— The request —
Can you convert the stretch from the start of the material through the line containing "283) label: 行业动态" into a JSON list of strings, one per line, leaving out any blank lines?

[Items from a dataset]
## START

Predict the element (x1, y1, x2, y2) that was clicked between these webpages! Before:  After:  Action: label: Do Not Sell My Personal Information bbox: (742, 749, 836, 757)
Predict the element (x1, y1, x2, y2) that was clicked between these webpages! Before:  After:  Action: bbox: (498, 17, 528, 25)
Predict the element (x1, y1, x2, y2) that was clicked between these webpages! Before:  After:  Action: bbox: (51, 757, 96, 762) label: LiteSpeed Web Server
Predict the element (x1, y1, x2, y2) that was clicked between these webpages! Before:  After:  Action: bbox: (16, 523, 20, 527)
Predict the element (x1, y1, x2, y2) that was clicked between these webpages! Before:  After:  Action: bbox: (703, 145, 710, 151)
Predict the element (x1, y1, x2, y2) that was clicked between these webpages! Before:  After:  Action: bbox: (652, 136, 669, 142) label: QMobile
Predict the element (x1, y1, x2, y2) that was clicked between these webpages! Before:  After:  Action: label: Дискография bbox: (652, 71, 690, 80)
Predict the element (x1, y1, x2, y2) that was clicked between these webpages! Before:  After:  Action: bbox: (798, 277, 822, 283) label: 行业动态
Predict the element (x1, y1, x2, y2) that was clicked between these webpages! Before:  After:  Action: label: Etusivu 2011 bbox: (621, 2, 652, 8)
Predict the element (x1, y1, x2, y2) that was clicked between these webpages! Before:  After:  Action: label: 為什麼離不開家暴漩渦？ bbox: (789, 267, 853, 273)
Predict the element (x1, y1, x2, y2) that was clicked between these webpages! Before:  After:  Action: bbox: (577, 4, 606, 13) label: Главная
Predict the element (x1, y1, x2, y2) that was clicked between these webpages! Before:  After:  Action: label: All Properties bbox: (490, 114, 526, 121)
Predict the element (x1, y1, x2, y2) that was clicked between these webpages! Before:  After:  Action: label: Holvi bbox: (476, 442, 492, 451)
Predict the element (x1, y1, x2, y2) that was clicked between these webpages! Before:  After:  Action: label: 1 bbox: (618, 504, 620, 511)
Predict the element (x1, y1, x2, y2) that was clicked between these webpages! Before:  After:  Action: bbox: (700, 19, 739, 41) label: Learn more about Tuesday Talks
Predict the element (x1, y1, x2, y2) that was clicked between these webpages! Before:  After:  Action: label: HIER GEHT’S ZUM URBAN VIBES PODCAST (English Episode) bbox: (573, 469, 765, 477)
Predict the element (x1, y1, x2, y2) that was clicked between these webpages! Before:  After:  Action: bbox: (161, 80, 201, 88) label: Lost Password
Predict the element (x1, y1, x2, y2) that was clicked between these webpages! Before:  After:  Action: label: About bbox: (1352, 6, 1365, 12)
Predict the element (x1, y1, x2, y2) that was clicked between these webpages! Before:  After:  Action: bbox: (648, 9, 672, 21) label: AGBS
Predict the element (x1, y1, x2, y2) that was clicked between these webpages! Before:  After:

## END

— Result of this task —
[
  "Predict the element (x1, y1, x2, y2) that was clicked between these webpages! Before:  After:  Action: label: Do Not Sell My Personal Information bbox: (742, 749, 836, 757)",
  "Predict the element (x1, y1, x2, y2) that was clicked between these webpages! Before:  After:  Action: bbox: (498, 17, 528, 25)",
  "Predict the element (x1, y1, x2, y2) that was clicked between these webpages! Before:  After:  Action: bbox: (51, 757, 96, 762) label: LiteSpeed Web Server",
  "Predict the element (x1, y1, x2, y2) that was clicked between these webpages! Before:  After:  Action: bbox: (16, 523, 20, 527)",
  "Predict the element (x1, y1, x2, y2) that was clicked between these webpages! Before:  After:  Action: bbox: (703, 145, 710, 151)",
  "Predict the element (x1, y1, x2, y2) that was clicked between these webpages! Before:  After:  Action: bbox: (652, 136, 669, 142) label: QMobile",
  "Predict the element (x1, y1, x2, y2) that was clicked between these webpages! Before:  After:  Action: label: Дискография bbox: (652, 71, 690, 80)",
  "Predict the element (x1, y1, x2, y2) that was clicked between these webpages! Before:  After:  Action: bbox: (798, 277, 822, 283) label: 行业动态"
]